• [Problem to work on]: Copy out the items below, replacing each "pixels" with "px" and leaving everything else unchanged.

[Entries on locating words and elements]
##########

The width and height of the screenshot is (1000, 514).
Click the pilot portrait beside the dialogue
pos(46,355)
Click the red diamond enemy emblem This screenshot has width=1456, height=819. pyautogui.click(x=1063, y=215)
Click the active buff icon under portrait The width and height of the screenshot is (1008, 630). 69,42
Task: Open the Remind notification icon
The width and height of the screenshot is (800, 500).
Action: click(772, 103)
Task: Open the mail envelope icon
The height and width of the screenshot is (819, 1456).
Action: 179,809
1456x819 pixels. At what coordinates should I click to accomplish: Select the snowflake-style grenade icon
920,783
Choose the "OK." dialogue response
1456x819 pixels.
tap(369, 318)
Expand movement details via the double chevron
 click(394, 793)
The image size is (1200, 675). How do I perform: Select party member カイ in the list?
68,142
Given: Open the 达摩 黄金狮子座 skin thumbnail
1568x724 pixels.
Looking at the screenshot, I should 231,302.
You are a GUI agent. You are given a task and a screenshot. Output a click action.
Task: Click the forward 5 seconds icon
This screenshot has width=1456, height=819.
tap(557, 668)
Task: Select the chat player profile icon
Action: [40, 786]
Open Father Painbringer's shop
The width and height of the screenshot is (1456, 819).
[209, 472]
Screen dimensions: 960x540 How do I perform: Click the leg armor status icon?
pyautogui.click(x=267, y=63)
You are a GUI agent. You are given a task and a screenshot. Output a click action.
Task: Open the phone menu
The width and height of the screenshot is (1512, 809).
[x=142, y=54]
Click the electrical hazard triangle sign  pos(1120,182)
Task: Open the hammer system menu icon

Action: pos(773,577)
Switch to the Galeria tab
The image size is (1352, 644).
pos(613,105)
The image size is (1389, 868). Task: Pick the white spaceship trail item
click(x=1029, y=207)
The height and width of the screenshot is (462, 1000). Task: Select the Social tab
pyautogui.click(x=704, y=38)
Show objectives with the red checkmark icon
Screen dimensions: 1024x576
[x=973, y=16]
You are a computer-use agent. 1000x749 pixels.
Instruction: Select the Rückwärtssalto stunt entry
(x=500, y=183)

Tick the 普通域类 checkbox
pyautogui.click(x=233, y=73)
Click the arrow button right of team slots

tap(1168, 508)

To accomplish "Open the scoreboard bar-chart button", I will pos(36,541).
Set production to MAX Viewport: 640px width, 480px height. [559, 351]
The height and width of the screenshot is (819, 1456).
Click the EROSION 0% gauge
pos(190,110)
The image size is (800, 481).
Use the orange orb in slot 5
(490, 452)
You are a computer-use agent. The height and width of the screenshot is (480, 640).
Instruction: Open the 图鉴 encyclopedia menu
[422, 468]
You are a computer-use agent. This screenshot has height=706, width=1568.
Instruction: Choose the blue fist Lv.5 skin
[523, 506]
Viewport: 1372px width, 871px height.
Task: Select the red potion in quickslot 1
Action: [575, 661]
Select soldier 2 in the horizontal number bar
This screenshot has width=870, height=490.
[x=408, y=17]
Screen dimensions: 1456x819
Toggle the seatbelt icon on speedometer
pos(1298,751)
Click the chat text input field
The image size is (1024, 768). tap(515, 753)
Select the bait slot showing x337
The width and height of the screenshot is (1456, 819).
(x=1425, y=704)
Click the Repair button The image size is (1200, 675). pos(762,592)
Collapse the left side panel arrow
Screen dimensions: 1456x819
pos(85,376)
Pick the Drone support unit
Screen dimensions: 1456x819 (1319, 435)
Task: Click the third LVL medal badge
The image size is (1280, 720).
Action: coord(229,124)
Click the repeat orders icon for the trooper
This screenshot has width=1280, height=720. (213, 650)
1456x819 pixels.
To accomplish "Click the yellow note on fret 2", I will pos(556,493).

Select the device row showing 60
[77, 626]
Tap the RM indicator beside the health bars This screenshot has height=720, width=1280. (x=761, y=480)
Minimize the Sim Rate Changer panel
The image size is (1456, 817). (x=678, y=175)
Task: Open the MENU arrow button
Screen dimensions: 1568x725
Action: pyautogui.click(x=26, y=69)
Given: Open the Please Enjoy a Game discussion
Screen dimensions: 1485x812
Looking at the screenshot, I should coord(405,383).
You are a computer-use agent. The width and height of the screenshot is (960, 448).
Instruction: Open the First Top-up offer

##########

• [Completed task]:
The width and height of the screenshot is (1000, 514).
Click the pilot portrait beside the dialogue
pos(46,355)
Click the red diamond enemy emblem This screenshot has width=1456, height=819. pyautogui.click(x=1063, y=215)
Click the active buff icon under portrait The width and height of the screenshot is (1008, 630). 69,42
Task: Open the Remind notification icon
The width and height of the screenshot is (800, 500).
Action: click(772, 103)
Task: Open the mail envelope icon
The height and width of the screenshot is (819, 1456).
Action: 179,809
1456x819 px. At what coordinates should I click to accomplish: Select the snowflake-style grenade icon
920,783
Choose the "OK." dialogue response
1456x819 px.
tap(369, 318)
Expand movement details via the double chevron
 click(394, 793)
The image size is (1200, 675). How do I perform: Select party member カイ in the list?
68,142
Given: Open the 达摩 黄金狮子座 skin thumbnail
1568x724 px.
Looking at the screenshot, I should 231,302.
You are a GUI agent. You are given a task and a screenshot. Output a click action.
Task: Click the forward 5 seconds icon
This screenshot has width=1456, height=819.
tap(557, 668)
Task: Select the chat player profile icon
Action: [40, 786]
Open Father Painbringer's shop
The width and height of the screenshot is (1456, 819).
[209, 472]
Screen dimensions: 960x540 How do I perform: Click the leg armor status icon?
pyautogui.click(x=267, y=63)
You are a GUI agent. You are given a task and a screenshot. Output a click action.
Task: Open the phone menu
The width and height of the screenshot is (1512, 809).
[x=142, y=54]
Click the electrical hazard triangle sign  pos(1120,182)
Task: Open the hammer system menu icon

Action: pos(773,577)
Switch to the Galeria tab
The image size is (1352, 644).
pos(613,105)
The image size is (1389, 868). Task: Pick the white spaceship trail item
click(x=1029, y=207)
The height and width of the screenshot is (462, 1000). Task: Select the Social tab
pyautogui.click(x=704, y=38)
Show objectives with the red checkmark icon
Screen dimensions: 1024x576
[x=973, y=16]
You are a computer-use agent. 1000x749 px.
Instruction: Select the Rückwärtssalto stunt entry
(x=500, y=183)

Tick the 普通域类 checkbox
pyautogui.click(x=233, y=73)
Click the arrow button right of team slots

tap(1168, 508)

To accomplish "Open the scoreboard bar-chart button", I will pos(36,541).
Set production to MAX Viewport: 640px width, 480px height. [559, 351]
The height and width of the screenshot is (819, 1456).
Click the EROSION 0% gauge
pos(190,110)
The image size is (800, 481).
Use the orange orb in slot 5
(490, 452)
You are a computer-use agent. The height and width of the screenshot is (480, 640).
Instruction: Open the 图鉴 encyclopedia menu
[422, 468]
You are a computer-use agent. This screenshot has height=706, width=1568.
Instruction: Choose the blue fist Lv.5 skin
[523, 506]
Viewport: 1372px width, 871px height.
Task: Select the red potion in quickslot 1
Action: [575, 661]
Select soldier 2 in the horizontal number bar
This screenshot has width=870, height=490.
[x=408, y=17]
Screen dimensions: 1456x819
Toggle the seatbelt icon on speedometer
pos(1298,751)
Click the chat text input field
The image size is (1024, 768). tap(515, 753)
Select the bait slot showing x337
The width and height of the screenshot is (1456, 819).
(x=1425, y=704)
Click the Repair button The image size is (1200, 675). pos(762,592)
Collapse the left side panel arrow
Screen dimensions: 1456x819
pos(85,376)
Pick the Drone support unit
Screen dimensions: 1456x819 (1319, 435)
Task: Click the third LVL medal badge
The image size is (1280, 720).
Action: coord(229,124)
Click the repeat orders icon for the trooper
This screenshot has width=1280, height=720. (213, 650)
1456x819 px.
To accomplish "Click the yellow note on fret 2", I will pos(556,493).

Select the device row showing 60
[77, 626]
Tap the RM indicator beside the health bars This screenshot has height=720, width=1280. (x=761, y=480)
Minimize the Sim Rate Changer panel
The image size is (1456, 817). (x=678, y=175)
Task: Open the MENU arrow button
Screen dimensions: 1568x725
Action: pyautogui.click(x=26, y=69)
Given: Open the Please Enjoy a Game discussion
Screen dimensions: 1485x812
Looking at the screenshot, I should coord(405,383).
You are a computer-use agent. The width and height of the screenshot is (960, 448).
Instruction: Open the First Top-up offer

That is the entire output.